Space explorers: we have lift-off

Space explorers: we have lift-off. Ever since Californian businessman Dennis Tito paid Russia $20 million to blast into orbit in 2001, wealthy thrill-seekers have dreamt of hitching a ride to the great beyond. The wait may be getting shorter. After a successful test flight on Thursday, Jeff Bezos’s space company Blue Origin said it would be flying people in the New Shepard rocket by the end of the year. Richard Branson, founder of Virgin Galactic, has talked about starting commercial flights this year, perhaps as soon as July, after years of delay. Some customers have been waiting for their trip since 2004. Those flights will take passengers into suborbital space: high enough to cross the lower boundary of space and get an experience of weightlessness.

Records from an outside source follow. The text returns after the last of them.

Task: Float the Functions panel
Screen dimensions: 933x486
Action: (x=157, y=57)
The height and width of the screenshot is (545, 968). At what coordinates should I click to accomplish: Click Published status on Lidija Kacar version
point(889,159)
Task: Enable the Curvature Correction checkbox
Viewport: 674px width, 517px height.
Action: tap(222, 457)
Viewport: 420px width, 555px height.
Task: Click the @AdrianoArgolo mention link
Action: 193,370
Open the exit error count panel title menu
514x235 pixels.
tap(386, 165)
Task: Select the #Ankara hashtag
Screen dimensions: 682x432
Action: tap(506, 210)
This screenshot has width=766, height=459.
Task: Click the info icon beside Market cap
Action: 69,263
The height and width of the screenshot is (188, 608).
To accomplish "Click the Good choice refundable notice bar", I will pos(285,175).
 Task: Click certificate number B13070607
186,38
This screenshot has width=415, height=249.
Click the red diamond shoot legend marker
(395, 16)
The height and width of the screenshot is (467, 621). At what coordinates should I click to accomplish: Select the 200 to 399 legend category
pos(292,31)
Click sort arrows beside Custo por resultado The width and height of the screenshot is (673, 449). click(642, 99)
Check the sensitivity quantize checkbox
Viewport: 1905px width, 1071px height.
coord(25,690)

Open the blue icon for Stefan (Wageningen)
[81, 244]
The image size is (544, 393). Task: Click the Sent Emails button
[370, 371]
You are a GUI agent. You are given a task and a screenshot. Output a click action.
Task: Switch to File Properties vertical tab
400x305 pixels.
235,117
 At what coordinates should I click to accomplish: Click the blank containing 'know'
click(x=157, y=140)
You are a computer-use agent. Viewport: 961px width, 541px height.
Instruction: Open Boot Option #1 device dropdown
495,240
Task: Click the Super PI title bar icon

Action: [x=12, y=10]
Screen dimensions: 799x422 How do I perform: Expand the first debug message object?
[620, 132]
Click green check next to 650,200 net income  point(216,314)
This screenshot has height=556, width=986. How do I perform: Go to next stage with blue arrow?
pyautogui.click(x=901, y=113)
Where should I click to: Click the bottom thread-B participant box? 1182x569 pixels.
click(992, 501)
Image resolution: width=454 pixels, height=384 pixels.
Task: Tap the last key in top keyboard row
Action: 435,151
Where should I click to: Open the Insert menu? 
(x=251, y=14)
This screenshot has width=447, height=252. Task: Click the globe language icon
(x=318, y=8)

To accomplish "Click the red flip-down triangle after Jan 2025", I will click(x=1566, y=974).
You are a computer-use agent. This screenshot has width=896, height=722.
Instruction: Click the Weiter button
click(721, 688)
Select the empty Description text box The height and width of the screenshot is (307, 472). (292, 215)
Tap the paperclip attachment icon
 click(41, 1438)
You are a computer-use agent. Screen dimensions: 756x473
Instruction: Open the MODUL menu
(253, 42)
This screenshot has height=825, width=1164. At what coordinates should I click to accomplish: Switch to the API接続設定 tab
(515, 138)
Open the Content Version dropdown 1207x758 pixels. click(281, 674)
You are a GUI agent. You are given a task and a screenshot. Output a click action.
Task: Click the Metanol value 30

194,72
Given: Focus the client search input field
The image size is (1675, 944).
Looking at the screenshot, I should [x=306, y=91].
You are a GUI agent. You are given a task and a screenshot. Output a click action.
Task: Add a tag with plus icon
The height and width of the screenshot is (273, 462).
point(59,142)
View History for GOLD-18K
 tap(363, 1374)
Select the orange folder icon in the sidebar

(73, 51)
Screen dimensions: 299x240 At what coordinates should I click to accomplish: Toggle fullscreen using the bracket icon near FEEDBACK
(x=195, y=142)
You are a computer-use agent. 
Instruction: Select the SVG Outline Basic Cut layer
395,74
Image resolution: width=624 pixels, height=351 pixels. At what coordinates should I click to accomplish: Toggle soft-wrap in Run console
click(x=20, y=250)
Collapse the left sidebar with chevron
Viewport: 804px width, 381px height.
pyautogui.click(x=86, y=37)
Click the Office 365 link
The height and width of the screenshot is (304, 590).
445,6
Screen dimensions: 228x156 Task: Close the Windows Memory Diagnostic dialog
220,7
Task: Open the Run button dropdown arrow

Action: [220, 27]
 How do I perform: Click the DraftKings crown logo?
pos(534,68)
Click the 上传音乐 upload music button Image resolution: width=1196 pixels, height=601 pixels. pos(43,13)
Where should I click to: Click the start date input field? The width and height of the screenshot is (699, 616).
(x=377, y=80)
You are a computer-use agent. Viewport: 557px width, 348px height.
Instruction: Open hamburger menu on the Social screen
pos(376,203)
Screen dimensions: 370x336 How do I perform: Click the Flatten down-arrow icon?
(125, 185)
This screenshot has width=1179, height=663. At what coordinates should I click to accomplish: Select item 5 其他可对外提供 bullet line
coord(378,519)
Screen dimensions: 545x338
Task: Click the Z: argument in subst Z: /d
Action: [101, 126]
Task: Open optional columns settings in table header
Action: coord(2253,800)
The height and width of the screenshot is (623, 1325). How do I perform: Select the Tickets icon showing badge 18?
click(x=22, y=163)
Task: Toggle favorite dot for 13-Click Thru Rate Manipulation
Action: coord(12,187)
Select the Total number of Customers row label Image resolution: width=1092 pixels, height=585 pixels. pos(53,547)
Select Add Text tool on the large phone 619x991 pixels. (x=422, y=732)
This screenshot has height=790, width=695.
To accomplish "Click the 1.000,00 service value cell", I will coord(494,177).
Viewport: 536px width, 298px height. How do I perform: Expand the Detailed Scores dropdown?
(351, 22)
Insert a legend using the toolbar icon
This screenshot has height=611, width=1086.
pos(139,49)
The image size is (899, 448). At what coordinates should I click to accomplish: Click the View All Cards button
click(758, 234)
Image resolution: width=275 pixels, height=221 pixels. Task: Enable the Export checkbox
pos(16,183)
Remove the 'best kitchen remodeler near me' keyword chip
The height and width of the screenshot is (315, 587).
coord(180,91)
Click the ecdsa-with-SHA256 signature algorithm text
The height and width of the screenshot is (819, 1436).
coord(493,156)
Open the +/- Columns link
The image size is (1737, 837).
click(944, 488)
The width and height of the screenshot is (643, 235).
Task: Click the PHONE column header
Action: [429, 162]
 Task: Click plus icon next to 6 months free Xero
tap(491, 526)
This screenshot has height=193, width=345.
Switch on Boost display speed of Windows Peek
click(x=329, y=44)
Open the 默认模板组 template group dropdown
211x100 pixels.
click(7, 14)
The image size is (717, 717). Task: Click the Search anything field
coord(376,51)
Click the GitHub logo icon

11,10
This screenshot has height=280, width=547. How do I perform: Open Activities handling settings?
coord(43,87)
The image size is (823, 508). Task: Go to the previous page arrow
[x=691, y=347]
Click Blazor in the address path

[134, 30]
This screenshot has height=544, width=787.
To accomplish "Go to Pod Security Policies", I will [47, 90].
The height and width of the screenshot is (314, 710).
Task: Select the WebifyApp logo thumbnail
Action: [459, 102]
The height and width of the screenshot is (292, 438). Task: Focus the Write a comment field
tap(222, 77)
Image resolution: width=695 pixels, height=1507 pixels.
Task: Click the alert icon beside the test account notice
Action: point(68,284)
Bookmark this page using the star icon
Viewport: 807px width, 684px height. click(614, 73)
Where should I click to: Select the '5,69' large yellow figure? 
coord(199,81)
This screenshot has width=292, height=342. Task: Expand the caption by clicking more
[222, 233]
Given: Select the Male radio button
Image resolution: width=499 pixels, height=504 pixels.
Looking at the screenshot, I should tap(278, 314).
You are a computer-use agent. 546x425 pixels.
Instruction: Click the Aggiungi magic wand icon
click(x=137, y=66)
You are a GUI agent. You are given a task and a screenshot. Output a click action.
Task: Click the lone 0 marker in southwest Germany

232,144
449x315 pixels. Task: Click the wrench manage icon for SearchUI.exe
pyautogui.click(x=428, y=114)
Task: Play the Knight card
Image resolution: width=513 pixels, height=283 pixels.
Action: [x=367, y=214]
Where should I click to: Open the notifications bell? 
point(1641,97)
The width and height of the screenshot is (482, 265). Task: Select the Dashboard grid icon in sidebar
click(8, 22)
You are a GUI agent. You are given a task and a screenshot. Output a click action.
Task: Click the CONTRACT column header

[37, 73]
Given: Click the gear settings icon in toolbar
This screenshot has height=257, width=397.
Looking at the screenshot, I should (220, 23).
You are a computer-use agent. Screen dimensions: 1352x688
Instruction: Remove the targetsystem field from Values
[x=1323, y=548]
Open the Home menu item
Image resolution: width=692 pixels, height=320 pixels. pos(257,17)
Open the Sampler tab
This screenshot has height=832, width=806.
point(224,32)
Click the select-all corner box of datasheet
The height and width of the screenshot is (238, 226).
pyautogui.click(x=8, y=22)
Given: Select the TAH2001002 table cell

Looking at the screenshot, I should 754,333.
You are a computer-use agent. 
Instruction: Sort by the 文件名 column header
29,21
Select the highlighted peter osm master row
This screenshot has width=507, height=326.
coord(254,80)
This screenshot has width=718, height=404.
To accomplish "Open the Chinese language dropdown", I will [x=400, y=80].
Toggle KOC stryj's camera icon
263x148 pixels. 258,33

Zero gravity can already be experienced a lot more cheaply, on specially modified jets that dive through the sky. Much more heavy lifting is needed to go into orbit. Yet last year SpaceX founder Elon Musk announced that Yusaku Maezawa, a Japanese billionaire, had bought a ticket for a trip round the far side of the moon, possibly as soon as 2023… Cost aside, a space trip is not to everyone’s taste. The dangers are real, as are the discomforts… But as costs fall, the industry will get off the ground, says UBS. By 2030 space tourism could be worth as much as $3 billion a year.